Extra-regional Growth – The Development of an International Footprint
Only 10 years ago it was unusual for a Latin American company to have an international presence. Since then, a number of regional champions have internationalised their businesses in a series of well-planned opportunistic moves. The evolution of the Gerdau and Bimbo Groups illustrate this (see Figure 3 below).
Challenges Faced by Business Families
The challenges that business owners have to confront, is influenced by the countries in which they operate but common to all are the following:
• How to sustain growth to remain competitive in a rapidly changing environment and balance this with the financial needs of the family shareholders. The issues here being the retention of control, the debate over re-investment versus higher dividends, and the level of additional risk to be assumed.
• The role the family should have in the business whereby the main challenge is to recognise the need to professionalise management
• How to attract and retain the best talent in a competitive labour market.
For a small minority, how to mitigate the impact of political risk can also be of major concern. This may consist of excessively onerous taxes or constraints on the export of capital to the other extreme of expropriation. Fortunately, the latter is rare in Latin America but it does demonstrate the need for geographic diversification to lower risk. Interestingly, families impacted by this often tend to believe that things will improve with time – a state of denial likely to end up in destroying significant value.
Within the “family” dimension, family governance is a constant topic of discussion including pressure to diversify portfolio risk and increase dividend levels. Another subject widely debated concerns the treatment of share ownership in case of generational change or marriage. Families develop their own policies for this depending on the specific circumstances but there have been a few well-publicised cases where rifts and conflicts have been exposed. This usually originates in the failure to define the ground rules at an earlier time, when this would have been less controversial, or reliance on goodwill in the family, which may be absent in the subsequent generation. Fortunately, advance planning and harmony are the norm.
Looking to the Future
With the expectation of continued strong demand for commodities and the further growth of the middle class with higher disposable income, the regional growth story is positive with forecast GDP growth rates in excess of 5%. The World Cup (2014) and the Olympic Games (2016), to be held in Brazil, will undoubtedly create a legacy of major infrastructure improvements including construction of major roads, airports and transport generally. While these aspects have been neglected until now, there is the capability to do projects on a major scale.

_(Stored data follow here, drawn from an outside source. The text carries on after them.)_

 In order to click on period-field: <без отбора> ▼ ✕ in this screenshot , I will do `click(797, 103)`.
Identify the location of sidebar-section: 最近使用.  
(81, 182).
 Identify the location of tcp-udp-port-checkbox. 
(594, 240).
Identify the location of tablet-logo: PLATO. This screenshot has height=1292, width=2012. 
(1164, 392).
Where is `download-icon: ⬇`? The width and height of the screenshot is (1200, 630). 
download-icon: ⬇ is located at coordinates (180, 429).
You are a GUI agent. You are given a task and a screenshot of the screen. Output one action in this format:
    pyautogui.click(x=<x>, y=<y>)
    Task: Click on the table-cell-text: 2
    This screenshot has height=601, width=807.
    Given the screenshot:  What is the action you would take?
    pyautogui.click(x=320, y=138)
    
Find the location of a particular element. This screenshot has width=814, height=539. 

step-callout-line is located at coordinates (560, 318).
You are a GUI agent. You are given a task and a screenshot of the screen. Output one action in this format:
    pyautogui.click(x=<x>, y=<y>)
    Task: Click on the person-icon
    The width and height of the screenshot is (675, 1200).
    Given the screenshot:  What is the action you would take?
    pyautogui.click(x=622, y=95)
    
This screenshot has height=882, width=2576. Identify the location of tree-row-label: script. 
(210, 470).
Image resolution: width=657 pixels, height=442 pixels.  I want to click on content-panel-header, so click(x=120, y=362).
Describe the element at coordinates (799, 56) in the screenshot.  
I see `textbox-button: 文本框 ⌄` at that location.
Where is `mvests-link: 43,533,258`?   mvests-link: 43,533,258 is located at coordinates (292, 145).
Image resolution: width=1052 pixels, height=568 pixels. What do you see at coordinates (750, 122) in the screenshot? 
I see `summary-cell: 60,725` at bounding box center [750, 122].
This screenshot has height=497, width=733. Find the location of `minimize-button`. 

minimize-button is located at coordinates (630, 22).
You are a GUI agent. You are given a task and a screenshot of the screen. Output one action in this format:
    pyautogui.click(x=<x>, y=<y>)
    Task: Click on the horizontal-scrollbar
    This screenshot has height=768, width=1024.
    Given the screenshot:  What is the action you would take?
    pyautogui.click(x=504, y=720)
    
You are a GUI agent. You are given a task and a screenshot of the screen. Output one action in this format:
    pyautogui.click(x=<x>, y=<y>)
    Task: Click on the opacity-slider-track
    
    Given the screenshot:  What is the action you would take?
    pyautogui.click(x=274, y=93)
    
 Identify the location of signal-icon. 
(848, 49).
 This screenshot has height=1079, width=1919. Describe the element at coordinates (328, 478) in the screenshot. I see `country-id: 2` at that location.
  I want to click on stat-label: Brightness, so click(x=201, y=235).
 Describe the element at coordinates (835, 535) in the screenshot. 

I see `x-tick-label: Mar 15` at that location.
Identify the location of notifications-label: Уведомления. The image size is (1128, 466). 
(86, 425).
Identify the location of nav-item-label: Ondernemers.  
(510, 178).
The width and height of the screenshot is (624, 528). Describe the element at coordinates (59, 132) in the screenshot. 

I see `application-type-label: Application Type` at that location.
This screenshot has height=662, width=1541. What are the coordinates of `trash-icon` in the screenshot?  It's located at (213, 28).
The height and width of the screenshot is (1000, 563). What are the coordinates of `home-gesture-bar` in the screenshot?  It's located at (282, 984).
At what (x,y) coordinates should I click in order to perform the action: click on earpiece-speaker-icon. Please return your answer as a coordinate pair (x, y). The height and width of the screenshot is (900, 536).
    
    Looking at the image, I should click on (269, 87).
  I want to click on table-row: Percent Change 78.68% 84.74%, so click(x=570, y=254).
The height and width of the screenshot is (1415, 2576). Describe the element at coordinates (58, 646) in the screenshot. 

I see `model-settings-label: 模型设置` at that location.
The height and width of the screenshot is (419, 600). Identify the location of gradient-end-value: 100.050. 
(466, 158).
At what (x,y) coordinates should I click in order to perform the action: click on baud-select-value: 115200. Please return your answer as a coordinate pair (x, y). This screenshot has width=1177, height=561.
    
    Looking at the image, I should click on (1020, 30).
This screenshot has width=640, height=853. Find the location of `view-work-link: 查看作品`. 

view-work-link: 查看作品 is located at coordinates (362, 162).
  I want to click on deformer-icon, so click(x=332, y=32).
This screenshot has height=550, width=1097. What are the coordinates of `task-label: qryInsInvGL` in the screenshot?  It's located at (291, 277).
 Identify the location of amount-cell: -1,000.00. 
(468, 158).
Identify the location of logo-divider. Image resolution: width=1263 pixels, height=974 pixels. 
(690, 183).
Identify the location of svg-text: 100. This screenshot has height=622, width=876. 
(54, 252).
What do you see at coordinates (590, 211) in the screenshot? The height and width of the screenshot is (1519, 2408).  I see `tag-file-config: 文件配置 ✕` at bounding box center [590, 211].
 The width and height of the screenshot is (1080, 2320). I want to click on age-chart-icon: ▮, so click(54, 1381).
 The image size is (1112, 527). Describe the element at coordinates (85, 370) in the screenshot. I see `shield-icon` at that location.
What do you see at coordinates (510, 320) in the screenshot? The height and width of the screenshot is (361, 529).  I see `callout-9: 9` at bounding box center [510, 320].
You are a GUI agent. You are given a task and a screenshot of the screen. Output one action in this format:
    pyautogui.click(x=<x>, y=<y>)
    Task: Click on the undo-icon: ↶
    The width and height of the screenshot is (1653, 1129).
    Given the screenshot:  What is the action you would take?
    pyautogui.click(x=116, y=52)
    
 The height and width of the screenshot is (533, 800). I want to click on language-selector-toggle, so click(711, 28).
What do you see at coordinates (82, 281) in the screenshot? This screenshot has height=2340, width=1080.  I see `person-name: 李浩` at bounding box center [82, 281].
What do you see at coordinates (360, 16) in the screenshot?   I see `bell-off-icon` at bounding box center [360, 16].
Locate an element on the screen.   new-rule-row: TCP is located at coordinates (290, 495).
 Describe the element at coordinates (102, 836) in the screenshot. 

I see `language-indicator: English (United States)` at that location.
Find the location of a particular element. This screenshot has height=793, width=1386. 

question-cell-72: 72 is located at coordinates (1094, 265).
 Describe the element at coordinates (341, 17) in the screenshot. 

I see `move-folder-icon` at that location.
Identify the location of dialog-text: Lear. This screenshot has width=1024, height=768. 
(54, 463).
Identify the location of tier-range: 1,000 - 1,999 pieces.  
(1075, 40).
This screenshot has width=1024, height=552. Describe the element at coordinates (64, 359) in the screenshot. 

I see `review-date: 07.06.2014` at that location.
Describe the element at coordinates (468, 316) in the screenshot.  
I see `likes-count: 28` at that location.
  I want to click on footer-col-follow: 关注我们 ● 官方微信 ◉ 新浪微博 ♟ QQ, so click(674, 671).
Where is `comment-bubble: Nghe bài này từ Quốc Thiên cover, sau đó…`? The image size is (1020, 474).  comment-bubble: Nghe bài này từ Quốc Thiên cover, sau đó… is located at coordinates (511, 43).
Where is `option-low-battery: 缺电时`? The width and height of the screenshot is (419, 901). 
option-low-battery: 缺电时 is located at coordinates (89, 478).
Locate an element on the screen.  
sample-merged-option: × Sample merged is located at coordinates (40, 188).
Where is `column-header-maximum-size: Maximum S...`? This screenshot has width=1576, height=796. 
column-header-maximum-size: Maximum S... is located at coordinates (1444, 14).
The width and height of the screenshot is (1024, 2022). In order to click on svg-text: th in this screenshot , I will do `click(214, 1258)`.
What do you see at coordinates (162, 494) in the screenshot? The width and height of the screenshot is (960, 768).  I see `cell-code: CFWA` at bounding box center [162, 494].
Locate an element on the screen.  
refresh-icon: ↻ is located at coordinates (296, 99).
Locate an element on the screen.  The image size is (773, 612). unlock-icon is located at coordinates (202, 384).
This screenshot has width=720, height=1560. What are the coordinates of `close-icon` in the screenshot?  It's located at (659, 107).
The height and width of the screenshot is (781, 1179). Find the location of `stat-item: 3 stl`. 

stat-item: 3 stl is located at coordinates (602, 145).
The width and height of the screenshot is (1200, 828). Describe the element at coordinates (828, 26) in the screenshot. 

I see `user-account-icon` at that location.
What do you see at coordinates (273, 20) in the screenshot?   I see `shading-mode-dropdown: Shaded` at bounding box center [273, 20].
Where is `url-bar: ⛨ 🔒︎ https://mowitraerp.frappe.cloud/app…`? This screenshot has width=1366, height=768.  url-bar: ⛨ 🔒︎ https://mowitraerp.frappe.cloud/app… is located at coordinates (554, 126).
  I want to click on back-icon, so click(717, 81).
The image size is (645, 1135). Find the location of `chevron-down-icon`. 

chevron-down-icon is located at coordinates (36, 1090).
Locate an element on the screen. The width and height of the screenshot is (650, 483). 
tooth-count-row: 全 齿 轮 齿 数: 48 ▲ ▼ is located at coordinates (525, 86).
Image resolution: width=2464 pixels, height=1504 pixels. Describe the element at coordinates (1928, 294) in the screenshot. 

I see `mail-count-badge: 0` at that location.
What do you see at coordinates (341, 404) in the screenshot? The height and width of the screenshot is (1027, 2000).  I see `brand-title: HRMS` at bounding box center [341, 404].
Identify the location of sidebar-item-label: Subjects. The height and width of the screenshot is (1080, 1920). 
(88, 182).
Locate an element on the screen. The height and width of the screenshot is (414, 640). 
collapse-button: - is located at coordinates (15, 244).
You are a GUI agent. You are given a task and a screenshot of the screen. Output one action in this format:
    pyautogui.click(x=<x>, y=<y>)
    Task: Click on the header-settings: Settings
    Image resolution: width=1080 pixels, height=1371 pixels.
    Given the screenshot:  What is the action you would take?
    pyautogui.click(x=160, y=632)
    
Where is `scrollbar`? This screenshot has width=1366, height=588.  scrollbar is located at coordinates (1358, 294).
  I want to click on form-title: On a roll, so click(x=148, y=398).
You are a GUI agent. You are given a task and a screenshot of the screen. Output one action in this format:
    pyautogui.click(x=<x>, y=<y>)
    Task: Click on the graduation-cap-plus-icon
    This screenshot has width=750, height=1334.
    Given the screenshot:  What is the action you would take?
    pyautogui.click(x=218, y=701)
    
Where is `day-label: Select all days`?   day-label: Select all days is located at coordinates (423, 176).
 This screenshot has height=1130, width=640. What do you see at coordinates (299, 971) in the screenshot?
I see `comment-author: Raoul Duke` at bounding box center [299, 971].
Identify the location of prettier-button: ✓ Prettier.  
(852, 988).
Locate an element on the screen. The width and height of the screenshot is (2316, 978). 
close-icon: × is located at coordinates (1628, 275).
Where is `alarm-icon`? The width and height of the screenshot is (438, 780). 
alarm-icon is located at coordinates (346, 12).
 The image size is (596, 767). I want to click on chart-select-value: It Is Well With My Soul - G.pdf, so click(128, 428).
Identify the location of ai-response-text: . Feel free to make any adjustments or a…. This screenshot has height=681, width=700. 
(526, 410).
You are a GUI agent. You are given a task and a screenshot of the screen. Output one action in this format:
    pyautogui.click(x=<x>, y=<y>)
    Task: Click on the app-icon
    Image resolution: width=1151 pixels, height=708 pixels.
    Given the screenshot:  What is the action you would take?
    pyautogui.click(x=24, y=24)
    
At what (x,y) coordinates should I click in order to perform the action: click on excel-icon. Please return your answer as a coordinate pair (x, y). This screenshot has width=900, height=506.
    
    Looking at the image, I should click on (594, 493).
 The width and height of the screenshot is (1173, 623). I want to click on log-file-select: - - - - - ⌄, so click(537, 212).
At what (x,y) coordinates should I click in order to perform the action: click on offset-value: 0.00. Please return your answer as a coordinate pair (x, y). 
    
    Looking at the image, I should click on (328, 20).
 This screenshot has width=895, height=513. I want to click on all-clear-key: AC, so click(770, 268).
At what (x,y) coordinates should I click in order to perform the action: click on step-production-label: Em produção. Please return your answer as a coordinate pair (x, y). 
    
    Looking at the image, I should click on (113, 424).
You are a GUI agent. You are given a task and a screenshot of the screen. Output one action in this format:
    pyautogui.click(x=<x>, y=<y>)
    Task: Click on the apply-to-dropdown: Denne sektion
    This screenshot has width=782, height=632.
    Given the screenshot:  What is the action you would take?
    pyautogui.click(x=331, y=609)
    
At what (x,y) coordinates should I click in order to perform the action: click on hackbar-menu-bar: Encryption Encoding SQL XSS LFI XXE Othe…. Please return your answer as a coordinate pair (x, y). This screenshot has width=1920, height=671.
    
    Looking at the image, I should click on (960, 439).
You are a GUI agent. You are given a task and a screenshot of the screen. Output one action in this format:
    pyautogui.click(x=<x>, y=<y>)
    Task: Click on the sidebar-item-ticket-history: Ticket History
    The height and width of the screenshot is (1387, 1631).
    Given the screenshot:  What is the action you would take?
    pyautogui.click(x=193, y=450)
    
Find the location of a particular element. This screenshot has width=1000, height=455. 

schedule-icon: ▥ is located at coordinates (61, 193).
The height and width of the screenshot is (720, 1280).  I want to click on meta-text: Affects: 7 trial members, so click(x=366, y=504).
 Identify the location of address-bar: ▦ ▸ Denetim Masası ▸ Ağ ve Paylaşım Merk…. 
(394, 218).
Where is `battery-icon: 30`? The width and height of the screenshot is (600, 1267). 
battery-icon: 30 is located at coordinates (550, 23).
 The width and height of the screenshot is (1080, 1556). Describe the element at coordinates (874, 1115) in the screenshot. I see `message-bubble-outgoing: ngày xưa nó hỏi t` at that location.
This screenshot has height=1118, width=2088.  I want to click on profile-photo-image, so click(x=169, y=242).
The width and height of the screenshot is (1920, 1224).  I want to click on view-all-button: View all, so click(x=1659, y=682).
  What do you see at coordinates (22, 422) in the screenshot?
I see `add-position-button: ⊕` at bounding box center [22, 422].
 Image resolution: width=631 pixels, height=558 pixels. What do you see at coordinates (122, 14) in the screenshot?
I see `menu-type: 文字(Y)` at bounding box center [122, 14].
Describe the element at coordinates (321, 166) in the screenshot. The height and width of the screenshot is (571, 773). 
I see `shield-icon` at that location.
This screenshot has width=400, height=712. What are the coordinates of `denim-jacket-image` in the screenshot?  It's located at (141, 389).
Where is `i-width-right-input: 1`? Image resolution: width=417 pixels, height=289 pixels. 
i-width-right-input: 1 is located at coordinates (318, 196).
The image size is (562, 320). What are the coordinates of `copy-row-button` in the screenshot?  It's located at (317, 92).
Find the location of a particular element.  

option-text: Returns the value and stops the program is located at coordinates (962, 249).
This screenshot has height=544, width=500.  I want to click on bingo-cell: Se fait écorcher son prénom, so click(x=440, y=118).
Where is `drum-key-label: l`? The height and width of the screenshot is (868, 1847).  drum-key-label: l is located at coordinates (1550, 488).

Inadequate infrastructure still remains a constraint in many Latin American countries and governments need to address this urgently if they are to encourage the growth essential to facilitate much needed investment in the needs of society and particularly education and health.
The growth in oil exploration and production provides a further cause for optimism, which could prove to be game changing in the case of Brazil. However, even discounting this, there are many positives to focus on as well as opportunities for business families and investors from outside of the region to participate in the next chapter of Latin American growth.